On Tuesday’s Tennessee Star Report with Steve Gill and Michael Patrick Leahy – broadcast on Nashville’s Talk Radio 98.3 and 1510 WLAC weekdays from 5:00 am to 8:00 am – Gill and Leahy talked to One America News Network’s Neil McCabe about the war on warriors within the Pentagon.
Towards the end of the segment, Gill also questioned why the US military has not yet addressed the rules of engagement as they pertain to ‘non-traditional’ enemies who use cell phones and key fobs as weapons.
Leahy: And Steve our guest now is a regular on Tuesday mornings is Neil McCabe. Neil welcome.
McCabe: Michael, Steve, how you doing guys? Good to be with you.
Gill: Good morning.
Leahy: You talked about what you wanted to discuss this morning and you told me something that’s kind of shocked me and I’m wondering if you can tell us a little bit about this. An Army Green Beret Major has been charged with murder related to charges he killed an alleged Taliban bomb maker 10 years ago in Afghanistan. This is a trial apparently going on in Fort Brag, North Carolina. Why is this trial going on?
McCabe: Well I guess you can deal with it individually. You can sort of deal with it big picture. We just had the Eddie Gallagher, the Navy Seal Chief. He was acquitted of murder charges. We have Clint Lorance the Airborne infantry officer who killed some Taliban bomb makers. Everyone knows they were bomb makers. They were found with bomb-making material on their bodies and everything. He’s now serving a 20-year sentence for murder. And so Matt Goldstein is a Green Beret major. He was a Captain at the time and I think that there is a section or a faction inside the Pentagon that is at war with the warriors. And they’re looking for these scalps particularly in the JAG core that’s sort of the attorneys… (Inaudible cross talk)
Leahy:Â Now JAG, that’s a Judge Advocate General group. That’s the military attorney’s who are called JAG right?
McCabe: Right. And so that’s not always a term of affection Michael. I think there’s a fraction inside this group of JAG where they’re really sort of want the scalps of the war criminals and it’s creating a detrimental effect among our trigger pullers. Because the guys that kick indoors that’s really the heart and soul. So I served in Iraq for fifteen months.
I was a combat historian. I wasn’t kicking in doors, right? (Scoffs) Maybe ten percent of the people who were serving in Iraq were kicking indoors when I was there and yet you have a guy named Matt Goldstein, Green Beret. He was leading a multi-service detachment. He had Marines, he had Army, and he had other people involved and he was getting the job done.
In fact, he personally hunted down a sniper who was tormenting his detachment and he was given a Silver Star for that. A Silver Star that was withdrawn after he was accused of killing a Taliban bomb maker.
Leahy: So why Neil is there this cadre of attorney’s within the Pentagon, JAG officers who decide that they want to go after the warriors? Aren’t armies just there to kill people and break things. Isn’t that how we win wars?

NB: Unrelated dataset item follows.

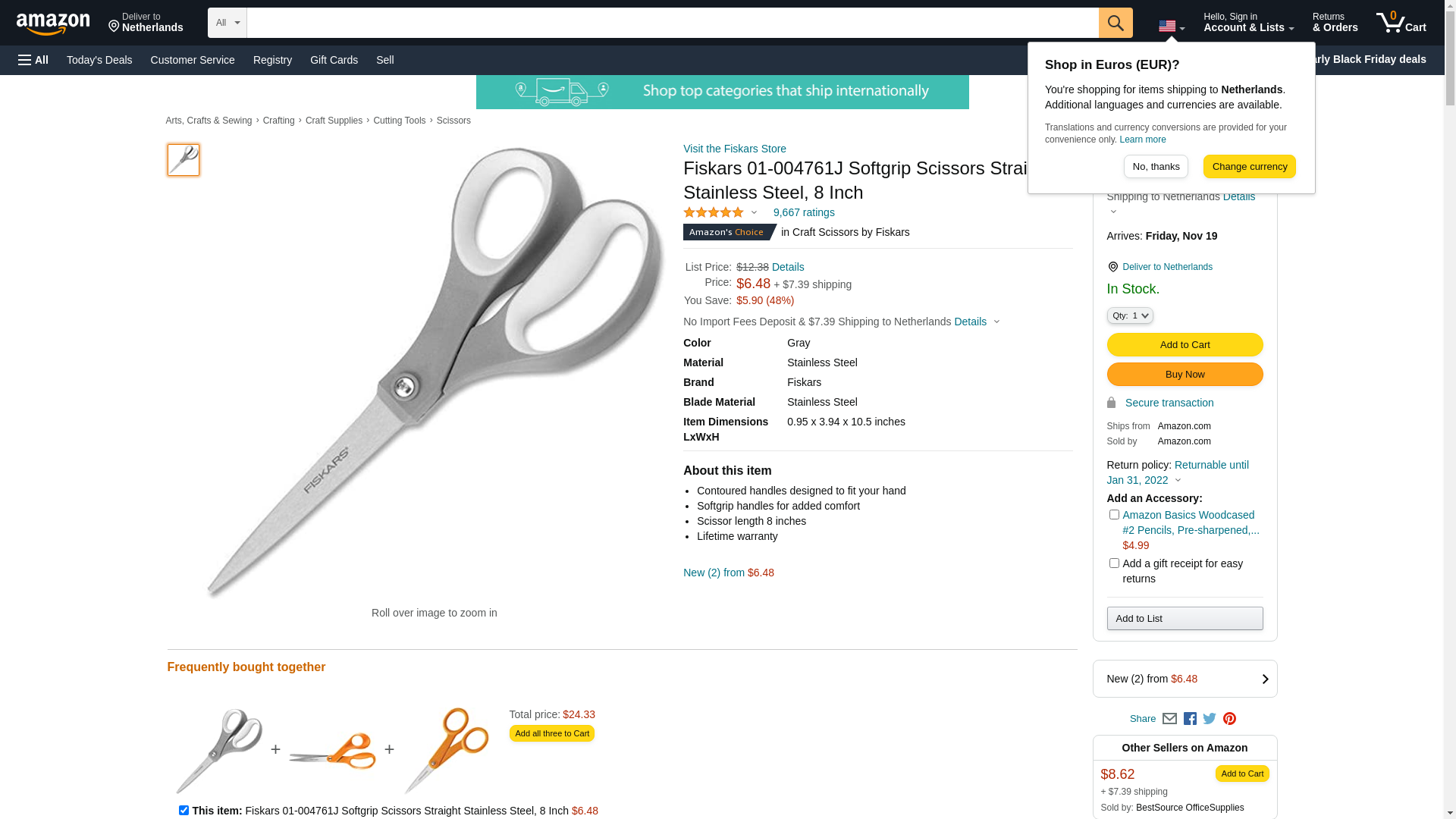Open the All hamburger menu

McCabe: Yeah you would think that. And I think a lot about this. I think that something happened to us after we dropped an A-bomb that we just sort of felt that any war we were in wasn’t really a fair fight because if we really wanted to win we could drop an A-bomb. You saw it in Korea. You saw it even worse in Vietnam. Where we had the opportunity to bring lethality to the enemy and we pulled back. There were times in Iraq where we had people surrounded and we let them go.
There’s something inside sort of the American Military minds now where we don’t want to go for that killer instinct. We don’t want to take people out. We want to let them off the hook. And I think part of that is that there are still Americans want to take the fight to the enemy and they’re seen as monsters and war criminals. It’s absolutely out of control. In fact, this guy Goldstein, he’s on trial now. He’s been arraigned and the actual court Marshall begins in the fall.

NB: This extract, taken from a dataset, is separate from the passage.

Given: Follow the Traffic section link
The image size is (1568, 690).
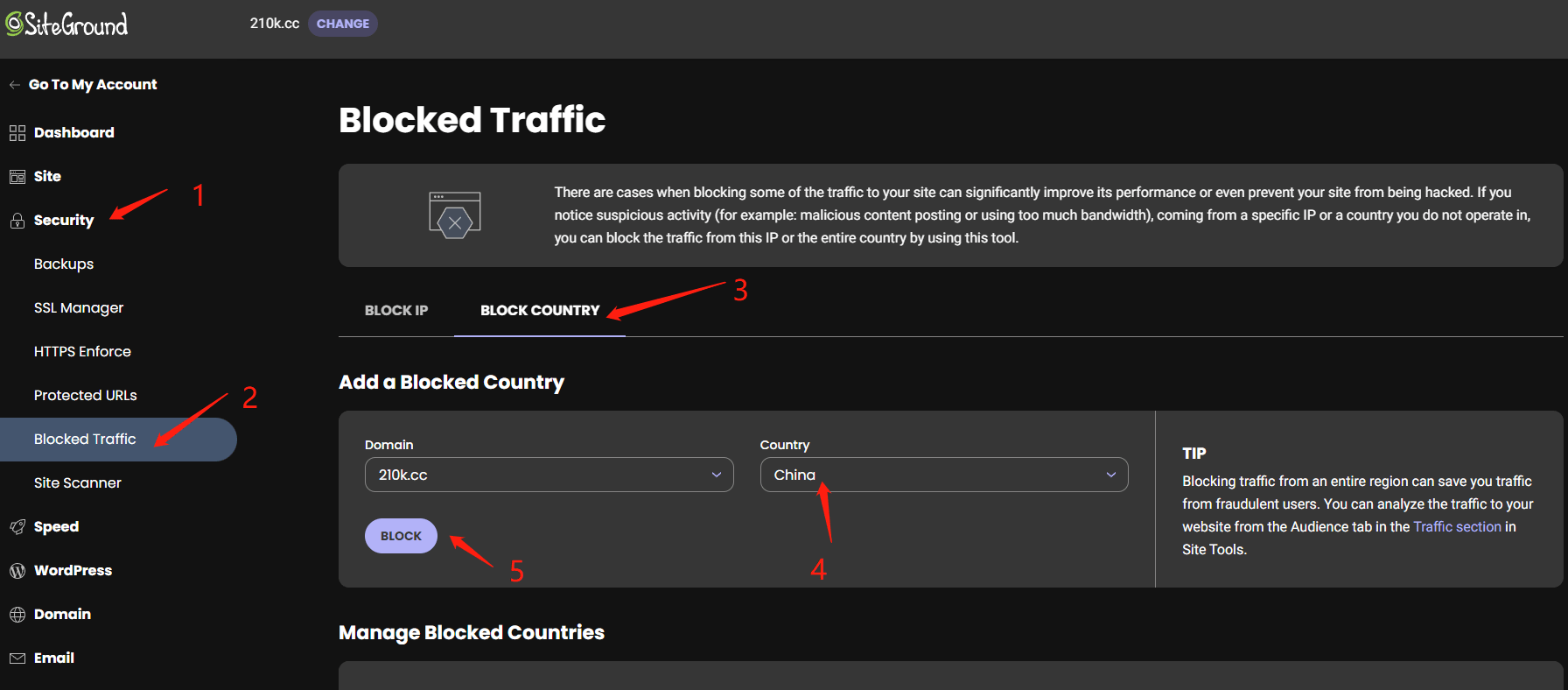Looking at the screenshot, I should click(1457, 526).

There’s no evidence that he actually did what he’s accused of. He had a conversation, he was up for a CIA job and he had a conversation with the guy who’s giving him a lie detector test where he described how his unit ambushed this Taliban bomb maker after two Marines had been killed when they opened a door that had been booby-trapped by this guy.

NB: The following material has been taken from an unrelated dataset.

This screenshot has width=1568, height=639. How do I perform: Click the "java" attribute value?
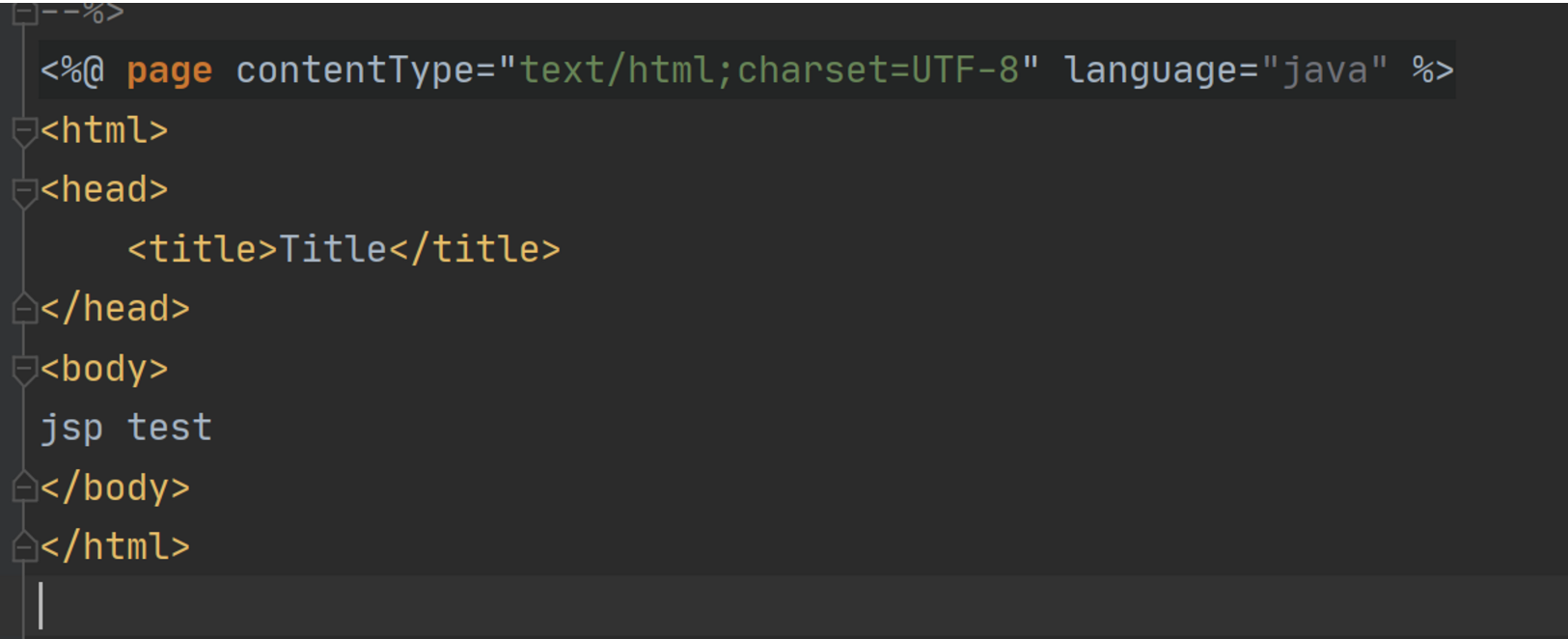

And he said to the lie detector guy, he said, “You know, maybe I should have just taken him and killed him myself.” And they said, “What? That’s just like murder.” Because when you hold somebody in custody right? You’re supposed to treat them like a prisoner. An army investigator found out about this conversation and so they were off to the races. And it’s really almost…
Leahy: But this investigator himself was later convicted of stolen valor charges wasn’t he?
McCabe: Yeah. The whole thing is for Kaka. (Leahy chuckles) I just don’t understand the motivation beyond the fact that there is a culture inside the military that hates the military.
Gill:Â Well and this war on warriors Neil is really nothing new. Again I’ll just go back 20 years ago. There was a Rolling Stone reporter who was embedded against his will at West Point. And while he was there 9/11 happened and so it became a tremendous book and a really good insight into the men and women that go to West Point and how they are created into the soldiers and military that’s the finest in the world. And yet there were warriors that were teaching there that were under fire because they were warriors teaching warrior tactics to the military.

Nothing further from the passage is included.